** DOCUMENT PASSAGE follows **

I’m back from South America. It’s early but the reasons for coming home outweighed the reasons for staying on. I’ll write about all that stuff in another post later on. Now that I’m back I’m addressing the mess I’d made of my life before I left. Well “mess” is a harsh way to put it but I have not made it easy for myself! I left a stable flat to go away and gave no real thought to what sort of job I wanted when I got back.
My time in South America has made me more confident in myself. I think I surprised people by declaring myself a failure. While I was away I made peace with some of the past, in that I know better what the good and bad points were. Now I don’t feel constrained: I’d happily go back to what I did before because (modulo some small issues) I was doing that job well. This realisation is liberating for the job hunt because I no longer feel I have to explain why I left in defensive terms – I can just say I was ready to move on and that I needed a rest. If you contrast this with my earlier thoughts, there’s a marked difference in my thinking now.
While I was away I also realised that my job was not the only thing that was making me unhappy. I also need to address some events and relationships from my past and from within my family. I’ve not been able to make much progress with this yet. I am staying with my parents (just allow me to recite a short Philip Larkin poem for you!) and I don’t want them to feel that an unhappiness about the past consists of dissatisfaction with them as parents. Sometimes stuff happens despite best intentions. I still don’t know exactly what the problems are (or if I ever will) but I know that it needs work; and that I have to get a job and out from under my parents’ feet before I can properly begin.

** End of DOCUMENT PASSAGE **

TASKS TO CARRY OUT
- A) In the post about returning from South America, who is the writer staying with now?
- B) Do these statements agree with the post about returning from South America? Answer yes or no for each, quoting the deciding words. (i) Before going away, the writer gave up a stable flat. (ii) The writer would refuse to return to the previous line of work. (iii) The writer has already made good progress on the past events and family relationships.
- C) Write a continuation of the post about returning from South America, starting after its final sentence.

** AVAILABLE DATA follows **

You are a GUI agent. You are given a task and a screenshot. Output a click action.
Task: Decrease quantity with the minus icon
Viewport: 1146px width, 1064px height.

** End of AVAILABLE DATA **

ANSWERS BY ITEM NUMBER
- A) The writer's parents.

- B)
(i) Yes: "I left a stable flat to go away"
(ii) No: "I’d happily go back to what I did before"
(iii) No: "I’ve not been able to make much progress with this yet."

- C)
Nevertheless I have started to seek some answers, just some clues as to what might be bugging me. I devoured “The Examined Life” by Stephen Grosz in the past two days. It’s an excellent book about psychoanalysis (or rather case studies of patients on whom psychoanalytic techniques were used) that has long been on my wish list. I think psychoanalysis is one of the breakthroughs of the twentieth century, though I appreciate that there are a lot of other contenders like penicillin, computers, and so on. Surely in proposing a framework for talking through psychological problems Jung and Freud managed to create tools that have released people from suffering and will continue to do so. In a similar vein a friend has also recommended “Change For The Better” by Elizabeth McCormack, so that also goes on the reading list. Next up though is to finish off Michel Faber’s “Under The Skin”, the novel that forms the basis of Jonathan Glazer’s new film of the same name starring Scarlett Johansen. (Also being finished off in brainier moments is “The Signal and The Noise”, Nate Silver’s pean to proper modelling and partly responsible for my reconciling myself to continuing my modelling career.)
Meanwhile, in between pinging off my CV and going for windy walks, I am trying to brush up on my programming skills — mostly getting to grips with OOP properly so that I can legitimately call myself a C++ programmer. However I also want to freshen up my skills in F#, C#, and Ruby because a job programming those particular languages would be fun.
Of course I also want to continue writing up the South American adventure. The way I have it planned out there will be a total of 24 parts (of which eight are already written). I sketched out part nine the other day. I selected a total of eighteen photos to accompany the text and if I maintain the same ratio of words to pictures as before, part nine will be an epic. I guess that is befitting of the Inca trail. As it was, part eight was already one of the top five longest posts I’ve ever written on this blog so I expect part nine will be up there too. Because none of my time is really free time at the moment I don’t really feel comfortable about using any of it for writing for pleasure. Once I get everything prioritized perhaps I will be able to write the posts about South America regularly. Don’t be surprised if other non-travel posts pop up like they used to do before I left, I’m trying to get back to normal after all!